Si le cédant choisit de vendre les titres de sa société : la plus-value est réalisée par le cédant personne physique. Régime de droit commun : PFU 30 % (12,8 % IR + 17,2 % prélèvements sociaux), ou option globale pour le barème de l'IR avec prélèvements sociaux. Mais surtout, des abattements et régimes de faveur majeurs sont mobilisables : abattement pour durée de détention renforcé pour les titres acquis avant 2018 (régime article 150-0 D ter du CGI) ; exonération départ retraite article 150-0 D ter plafonnée à 500 000 € pour le cédant qui part à la retraite dans les 24 mois suivant la cession ; apport-cession article 150-0 B ter pour différer voire éliminer l'imposition en réinvestissant via une holding ; Pacte Dutreil cession sous conditions strictes (abattement 75 % en cas de transmission familiale).
Conséquence pratique. Pour une PME valorisée 2 millions d'euros détenue depuis plus de 8 ans par un dirigeant proche de la retraite, la fiscalité du cédant peut être ramenée à 0 % via cession de titres + exonération article 150-0 D ter, alors qu'elle atteindra 25 à 35 % via cession de fonds de commerce (IS sur la plus-value + flat tax sur la sortie). Soit un écart fiscal de 500 000 à 700 000 € en valeur absolue. Le cédant a donc une incitation économique forte à imposer la cession de titres dès lors que sa situation personnelle le permet — ce que Bpifrance Création résume sans détour dans son guide actualisé en octobre 2024 : dans les faits, c'est le vendeur qui organise le schéma qui est le plus intéressant pour lui sur le plan fiscal.
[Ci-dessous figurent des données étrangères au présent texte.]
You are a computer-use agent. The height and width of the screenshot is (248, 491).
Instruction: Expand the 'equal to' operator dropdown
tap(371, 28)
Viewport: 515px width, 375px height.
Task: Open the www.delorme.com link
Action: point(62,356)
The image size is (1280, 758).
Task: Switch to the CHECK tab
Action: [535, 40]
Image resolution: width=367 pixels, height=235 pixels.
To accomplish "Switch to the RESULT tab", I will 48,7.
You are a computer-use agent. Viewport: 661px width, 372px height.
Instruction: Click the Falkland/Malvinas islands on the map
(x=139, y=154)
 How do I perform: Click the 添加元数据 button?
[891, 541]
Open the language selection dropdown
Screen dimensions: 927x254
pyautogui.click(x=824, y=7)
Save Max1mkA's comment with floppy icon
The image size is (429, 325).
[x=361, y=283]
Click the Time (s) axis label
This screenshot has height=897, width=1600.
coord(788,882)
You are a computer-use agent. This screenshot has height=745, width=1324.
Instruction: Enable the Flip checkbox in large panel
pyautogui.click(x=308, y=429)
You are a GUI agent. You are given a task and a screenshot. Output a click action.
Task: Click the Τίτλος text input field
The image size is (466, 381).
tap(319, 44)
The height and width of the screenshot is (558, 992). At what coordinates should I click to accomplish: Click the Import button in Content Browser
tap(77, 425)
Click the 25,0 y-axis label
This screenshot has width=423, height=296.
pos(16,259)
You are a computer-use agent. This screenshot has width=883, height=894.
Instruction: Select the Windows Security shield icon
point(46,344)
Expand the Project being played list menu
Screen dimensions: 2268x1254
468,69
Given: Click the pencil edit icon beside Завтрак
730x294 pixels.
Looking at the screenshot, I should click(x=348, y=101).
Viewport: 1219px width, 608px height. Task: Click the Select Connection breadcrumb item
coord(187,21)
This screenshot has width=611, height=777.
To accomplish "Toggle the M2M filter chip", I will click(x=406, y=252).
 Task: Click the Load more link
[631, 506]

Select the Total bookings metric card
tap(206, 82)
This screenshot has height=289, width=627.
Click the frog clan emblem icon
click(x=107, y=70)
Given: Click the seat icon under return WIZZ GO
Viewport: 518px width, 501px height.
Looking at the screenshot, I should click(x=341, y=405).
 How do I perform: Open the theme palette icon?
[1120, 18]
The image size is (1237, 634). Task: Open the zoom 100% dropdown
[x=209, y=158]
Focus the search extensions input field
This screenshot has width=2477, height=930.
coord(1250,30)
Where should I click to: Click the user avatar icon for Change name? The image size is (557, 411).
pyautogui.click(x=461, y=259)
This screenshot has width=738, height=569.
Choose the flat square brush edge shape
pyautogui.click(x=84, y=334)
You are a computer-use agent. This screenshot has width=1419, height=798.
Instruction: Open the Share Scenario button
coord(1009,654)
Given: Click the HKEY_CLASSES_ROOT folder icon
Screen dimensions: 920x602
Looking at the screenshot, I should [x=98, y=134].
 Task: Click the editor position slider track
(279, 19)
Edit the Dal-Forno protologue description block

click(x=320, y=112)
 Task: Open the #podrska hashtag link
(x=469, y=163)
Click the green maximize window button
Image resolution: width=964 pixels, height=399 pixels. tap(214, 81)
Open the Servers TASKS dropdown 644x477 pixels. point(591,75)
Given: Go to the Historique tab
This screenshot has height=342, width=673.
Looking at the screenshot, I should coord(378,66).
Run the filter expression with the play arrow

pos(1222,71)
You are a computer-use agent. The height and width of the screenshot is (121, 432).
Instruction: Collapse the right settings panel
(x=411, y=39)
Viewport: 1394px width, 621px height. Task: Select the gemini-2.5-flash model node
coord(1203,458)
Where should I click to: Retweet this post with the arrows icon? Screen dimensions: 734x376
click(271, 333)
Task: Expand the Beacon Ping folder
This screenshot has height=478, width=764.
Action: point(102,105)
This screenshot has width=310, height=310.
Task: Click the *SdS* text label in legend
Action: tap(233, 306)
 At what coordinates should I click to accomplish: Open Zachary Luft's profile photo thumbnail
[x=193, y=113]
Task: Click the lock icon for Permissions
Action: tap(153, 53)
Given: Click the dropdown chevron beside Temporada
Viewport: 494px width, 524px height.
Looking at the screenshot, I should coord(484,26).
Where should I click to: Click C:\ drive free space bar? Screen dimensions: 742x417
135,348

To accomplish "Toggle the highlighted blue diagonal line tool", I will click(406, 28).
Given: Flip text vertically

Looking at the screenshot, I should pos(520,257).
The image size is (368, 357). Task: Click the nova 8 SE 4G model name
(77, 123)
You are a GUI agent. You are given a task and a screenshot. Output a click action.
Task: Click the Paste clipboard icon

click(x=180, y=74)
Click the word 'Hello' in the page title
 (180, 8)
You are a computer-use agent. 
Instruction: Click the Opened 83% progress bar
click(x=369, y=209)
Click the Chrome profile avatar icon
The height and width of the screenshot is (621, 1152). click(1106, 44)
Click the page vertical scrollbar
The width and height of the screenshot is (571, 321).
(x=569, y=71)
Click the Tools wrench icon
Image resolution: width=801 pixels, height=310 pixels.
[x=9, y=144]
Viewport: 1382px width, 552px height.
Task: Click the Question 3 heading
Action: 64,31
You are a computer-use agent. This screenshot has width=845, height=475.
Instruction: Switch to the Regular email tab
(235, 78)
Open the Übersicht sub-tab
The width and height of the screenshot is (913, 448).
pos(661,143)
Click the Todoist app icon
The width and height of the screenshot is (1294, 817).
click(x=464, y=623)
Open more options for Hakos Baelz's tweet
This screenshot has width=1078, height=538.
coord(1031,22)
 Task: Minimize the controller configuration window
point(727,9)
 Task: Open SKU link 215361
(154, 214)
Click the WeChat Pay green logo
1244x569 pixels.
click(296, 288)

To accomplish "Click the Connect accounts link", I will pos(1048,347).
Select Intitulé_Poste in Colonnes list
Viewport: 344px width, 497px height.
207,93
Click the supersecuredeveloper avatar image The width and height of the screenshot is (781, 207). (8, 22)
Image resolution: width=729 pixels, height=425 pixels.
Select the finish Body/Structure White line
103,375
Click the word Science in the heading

Pour le repreneur : l'inverse est vrai
Pour le repreneur, la cession de fonds de commerce est généralement plus avantageuse économiquement et plus sécurisante juridiquement :
- Pas de reprise du passif sauf cas légaux limitatifs : le repreneur n'achète que l'outil de travail.
- Possibilité d'amortir le fonds ou certains de ses composants (clientèle, droit au bail, marques) ce qui crée une économie d'IS différée pour la société repreneuse — un avantage absent en cession de titres où le prix d'acquisition s'inscrit en immobilisations financières non amortissables.
- Audit allégé : pas besoin de fouiller le passé fiscal et social de la société, puisque ce passé reste chez le cédant.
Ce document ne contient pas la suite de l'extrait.